Мои покупатели — это люди, которые пытаются жить между чувствами и осознанием, наверное. Они не гонятся за модой. Я стараюсь не делать модных вещей, меня даже попрекают моей тягой к 70-м

— Но вы стремитесь, да еще и к большому серийному производству. А это неизбежный путь любого «художника», который задумался о серийном производстве, что он рано или поздно превратится в условную «икею» — пусть не по масштабам, но по подходу?

— Нет, ИКЕА — это бизнес. В мире есть несколько художников, которые открыли производство. Обычно же происходит наоборот: производственник нанимает дизайнеров. Я все-таки не про масс-маркет. Я про чувства и эмоции. ИКЕА — это такой легкий развод. Ты приходишь туда за дешевой мебелью, но то, что там дешево — это откровенное барахло. Остальное дорого. Например, есть крутая фабрика диванов в Италии. Они в закупке стоят чуть дороже ИКЕИ, но при «растаможке» и доставке набирают в цене существенно.

— Как-то в передаче «Школа злословия» гостем был Марат Гельман, который рассказывал, как развивал культуру в Перми.

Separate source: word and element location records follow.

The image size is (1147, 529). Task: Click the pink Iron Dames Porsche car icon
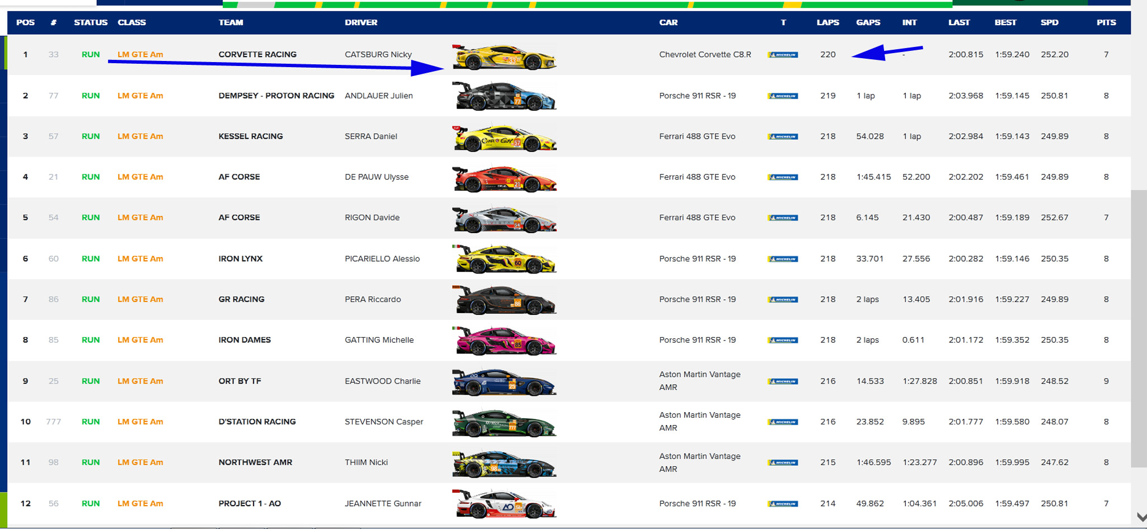click(504, 341)
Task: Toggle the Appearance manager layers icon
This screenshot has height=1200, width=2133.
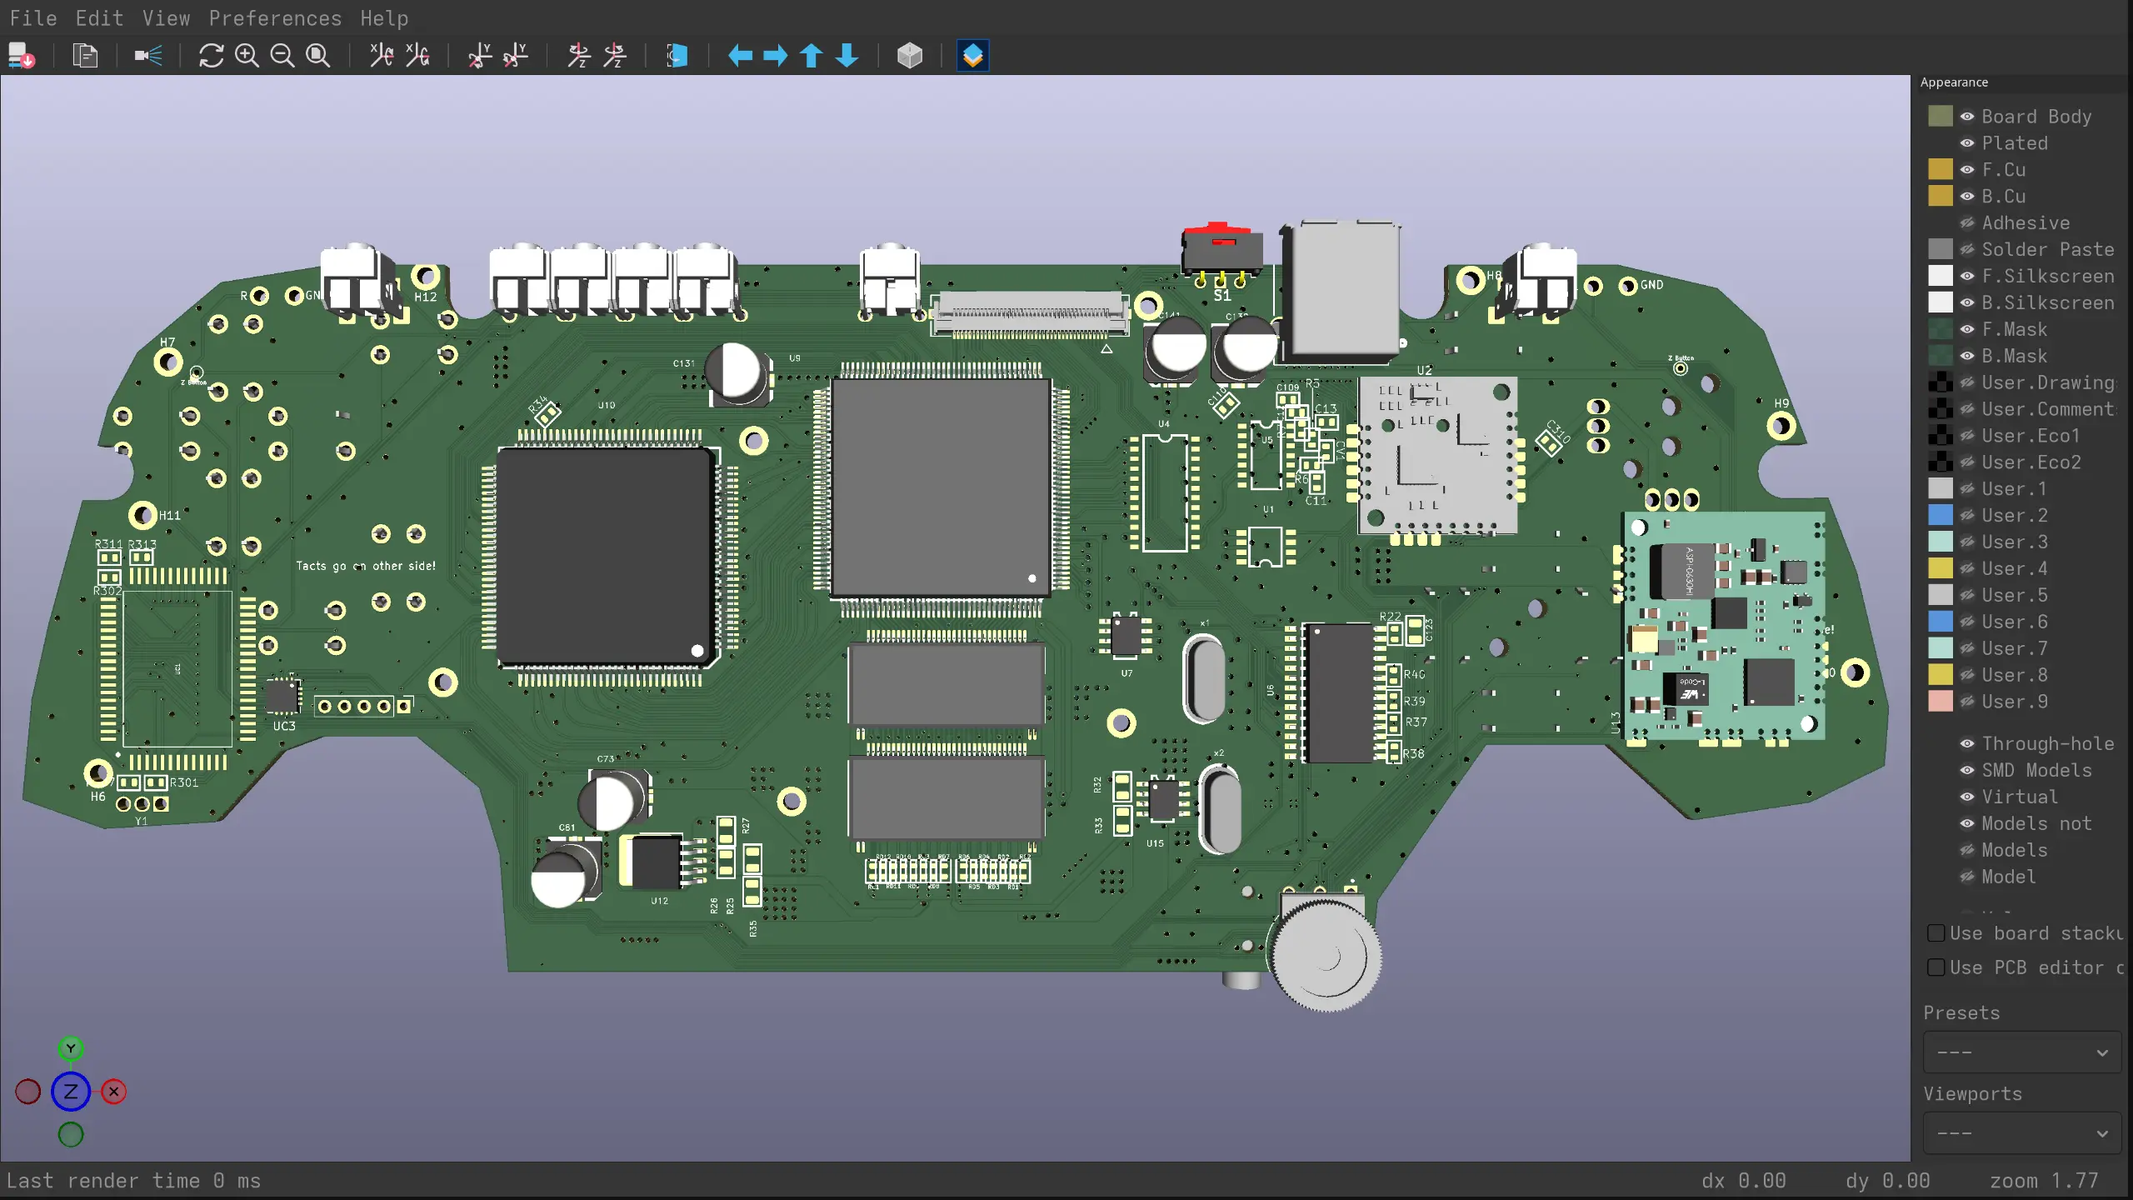Action: pyautogui.click(x=973, y=56)
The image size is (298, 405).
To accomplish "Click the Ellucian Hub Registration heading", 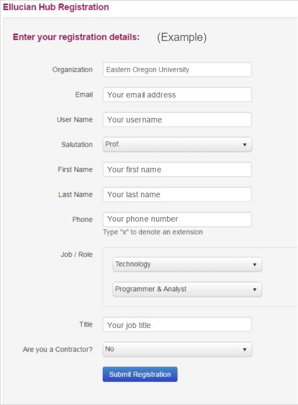I will click(56, 7).
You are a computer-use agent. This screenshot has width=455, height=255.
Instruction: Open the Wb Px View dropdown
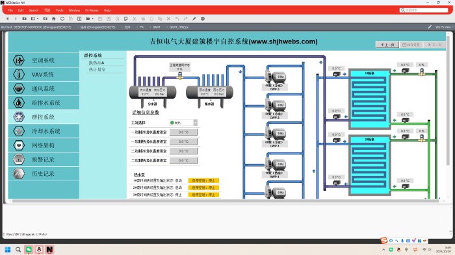click(x=444, y=27)
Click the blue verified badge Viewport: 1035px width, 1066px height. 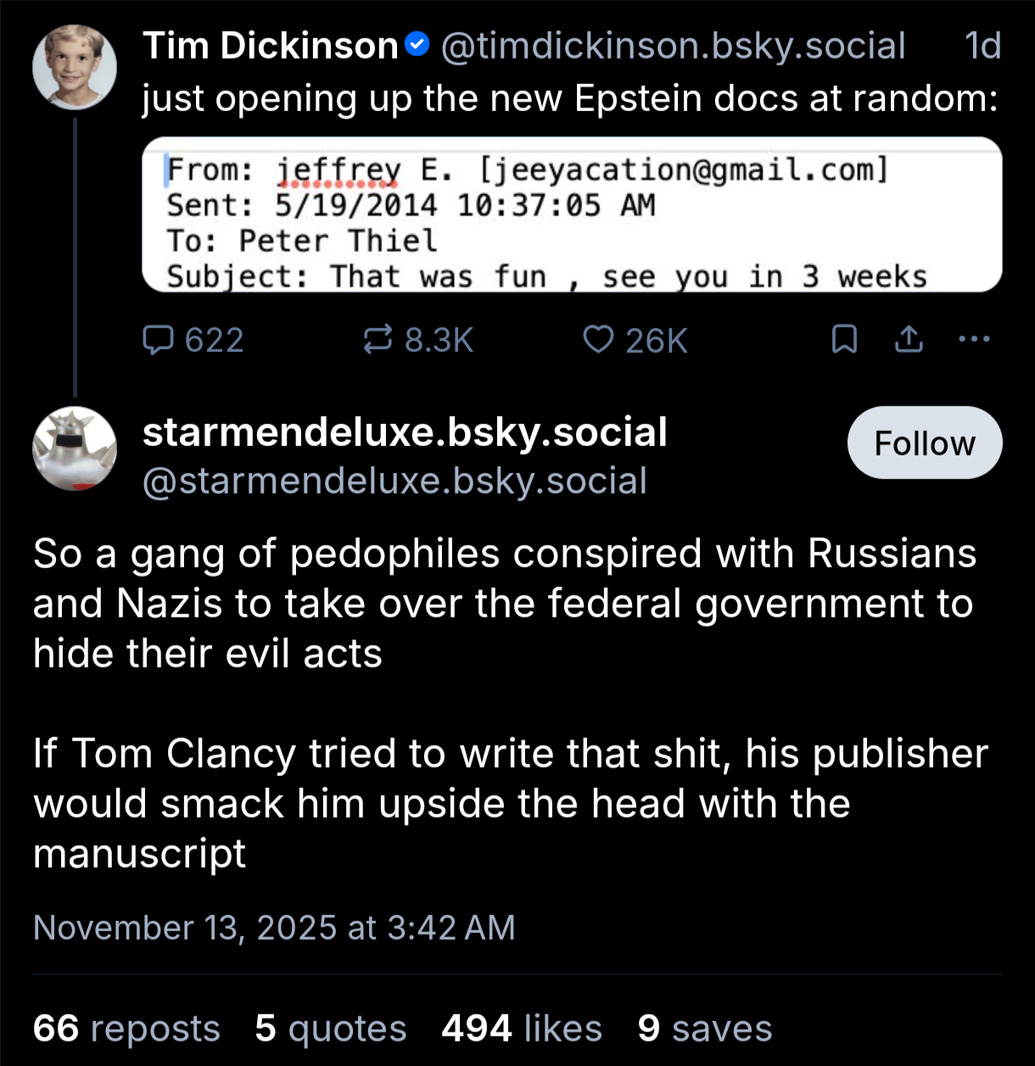click(x=417, y=44)
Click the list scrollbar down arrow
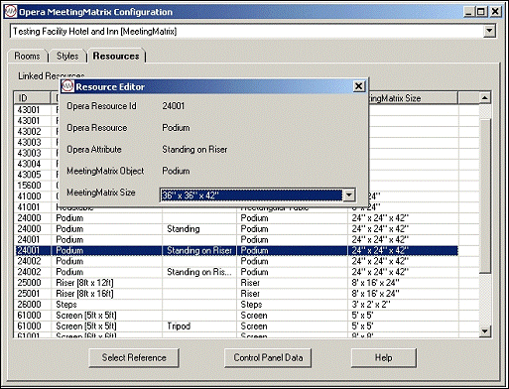 485,331
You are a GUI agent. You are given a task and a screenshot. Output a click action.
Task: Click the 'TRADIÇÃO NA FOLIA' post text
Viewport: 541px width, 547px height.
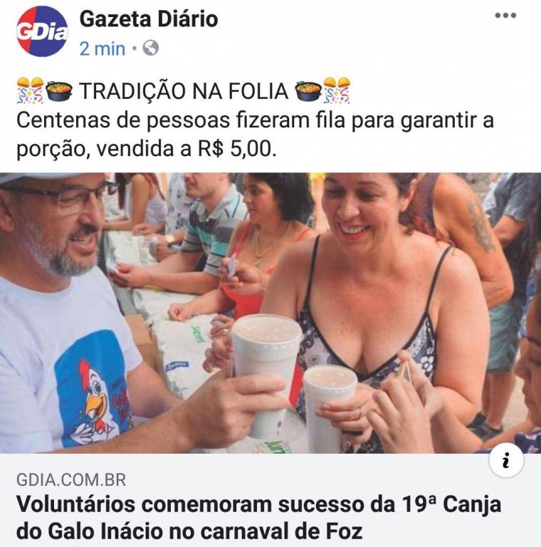tap(184, 91)
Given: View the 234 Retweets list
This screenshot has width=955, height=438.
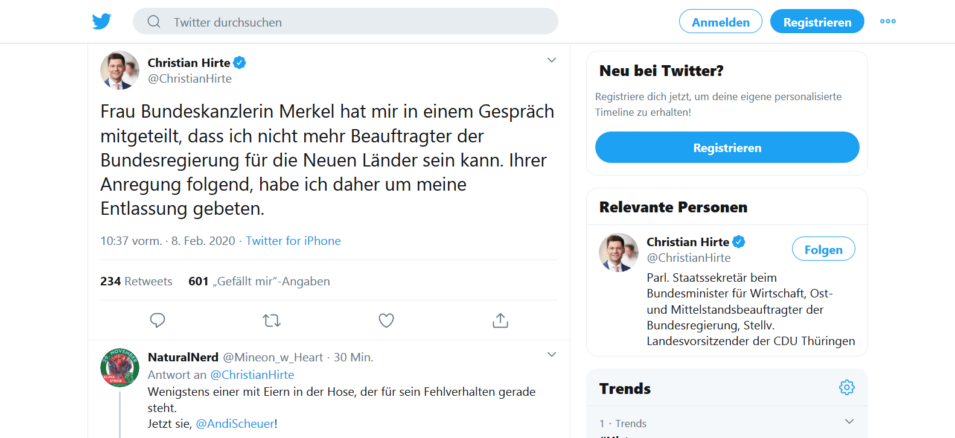Looking at the screenshot, I should [136, 281].
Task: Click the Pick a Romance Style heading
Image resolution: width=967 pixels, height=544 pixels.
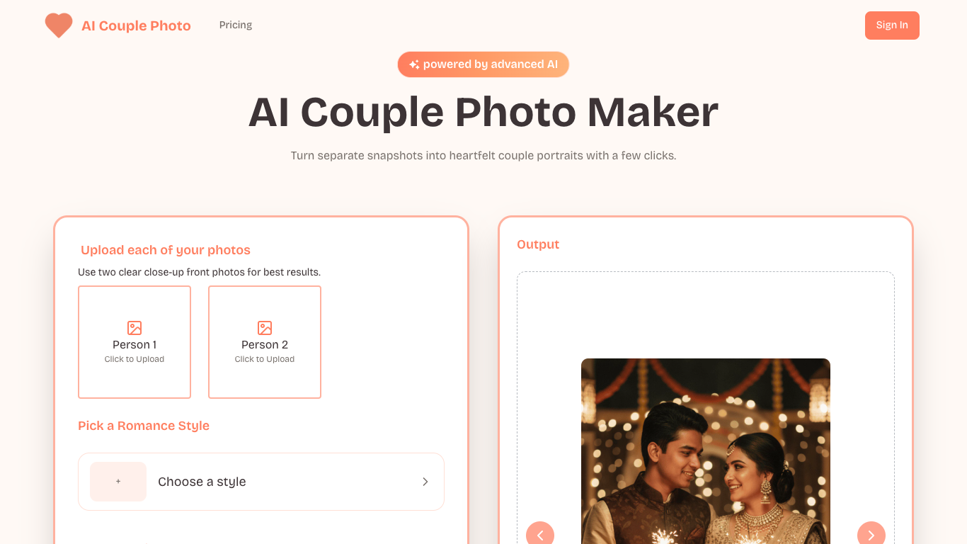Action: pos(144,426)
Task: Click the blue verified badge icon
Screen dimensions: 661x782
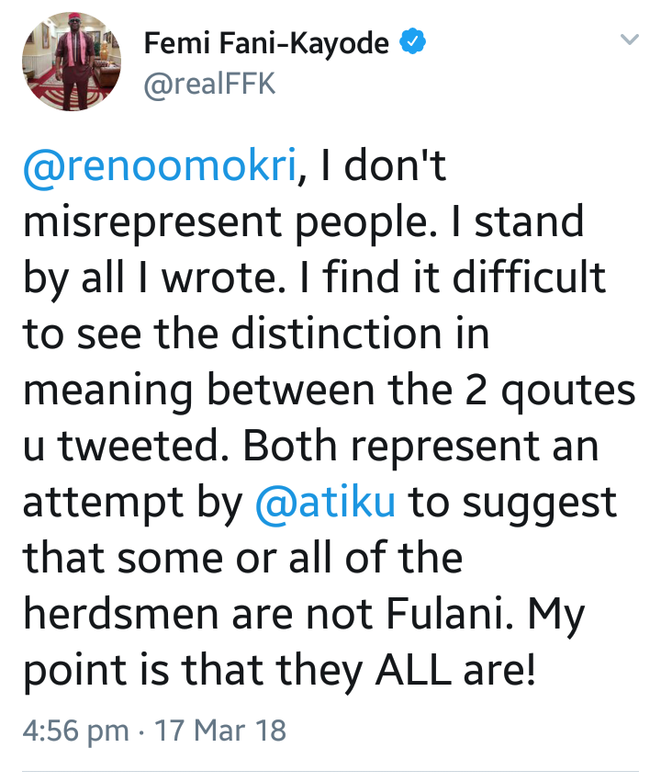Action: [414, 42]
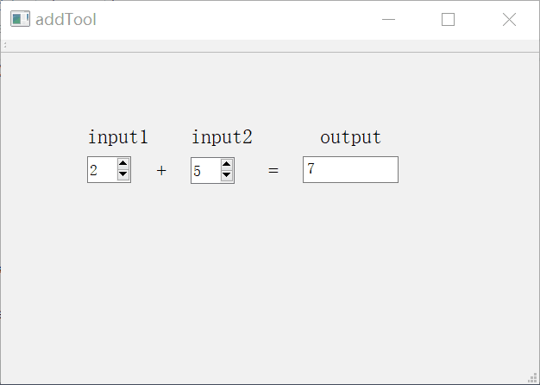This screenshot has width=540, height=385.
Task: Decrease input2 using the down arrow
Action: coord(226,175)
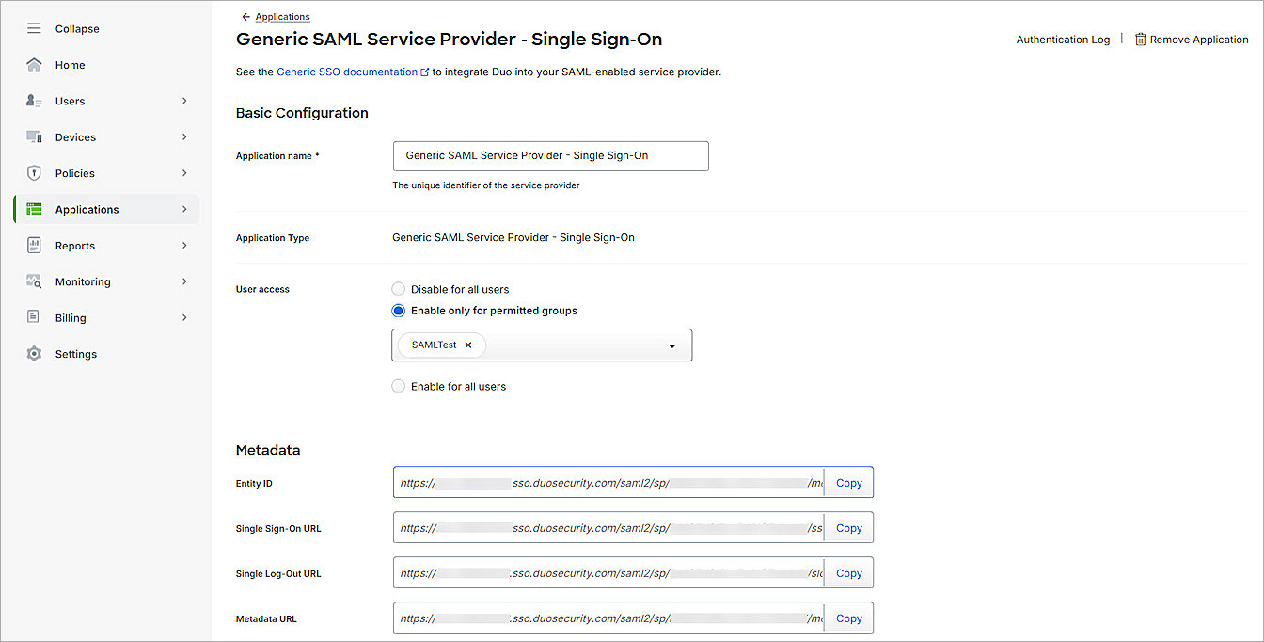Expand the Billing submenu chevron

[x=184, y=318]
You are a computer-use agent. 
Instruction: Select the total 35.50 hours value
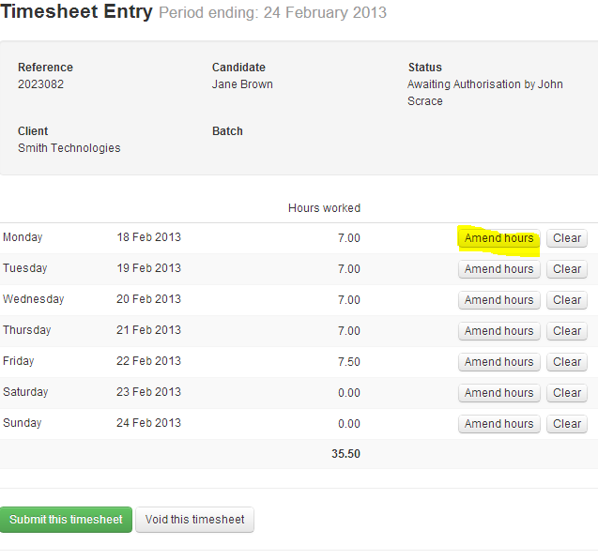(345, 454)
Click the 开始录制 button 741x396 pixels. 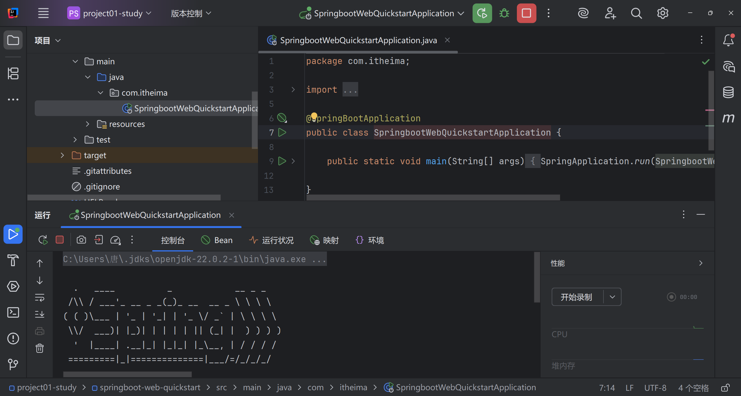[x=576, y=297]
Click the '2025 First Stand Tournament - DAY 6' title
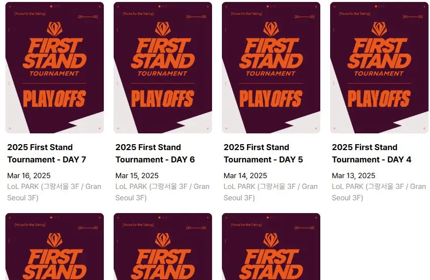430x280 pixels. point(155,154)

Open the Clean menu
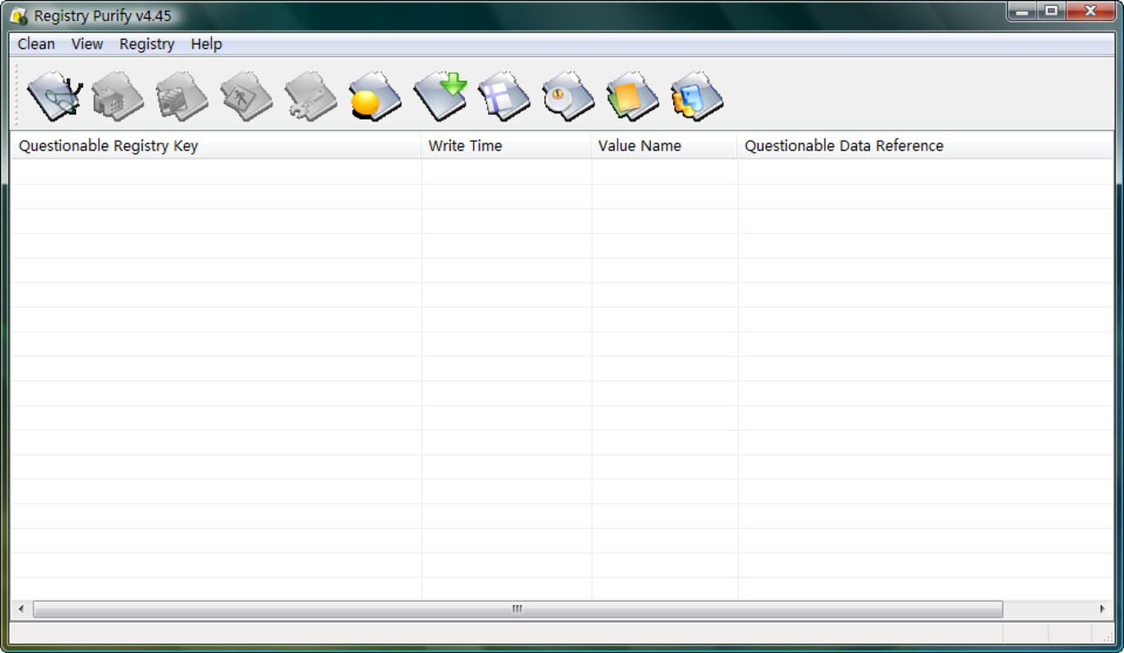click(35, 43)
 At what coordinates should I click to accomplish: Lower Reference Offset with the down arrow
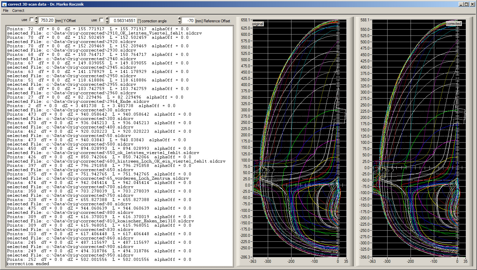179,22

Авдотья Смирнова ему довольно резко возражала, что ИКЕА сделала для воспитания вкуса россиян больше, чем культурные проекты. Согласитесь с этим тезисом?

— Нет, не думаю. И я не считаю, что вкус так уж улучшился. Давайте посмотрим, как одеваются люди. Довольно утилитарно все. Иногда я даже у дизайнеров вижу такие решения, которые уже в 90-е было неадекватно делать. Да, в небольших шоу-румах ИКЕИ все очень неплохо, но чтобы было так же у тебя в квартире, нужно купить все, что дорого. Поэтому ИКЕА даже испортила вкус, потому что стали применять предметы интерьера не к месту. Это как с одеждой, чтобы она на тебе выглядела так же красиво, как на манекене, нужно купить все, что на него надето. В 90-е и 2000-е россияне так и шопились где-нибудь в Италии. И это было разумно.

— Кто ваши покупатели? Хватит их на целую фабрику?

— Да, их число растет. Мои покупатели — это люди, которые пытаются жить между чувствами и осознанием, наверное. Они не гонятся за модой. Я стараюсь не делать модных вещей, меня даже попрекают моей тягой к 70-м. Честно, я не специально, так получается. Я думал о том, чтобы делать мебель в доступном сегменте, но понял, что это утопия. Все равно она оказывалась слишком дорогой для массового покупателя. И я понял, что дизайн, как и искусство, должен быть желанным. Иначе он обесценивается.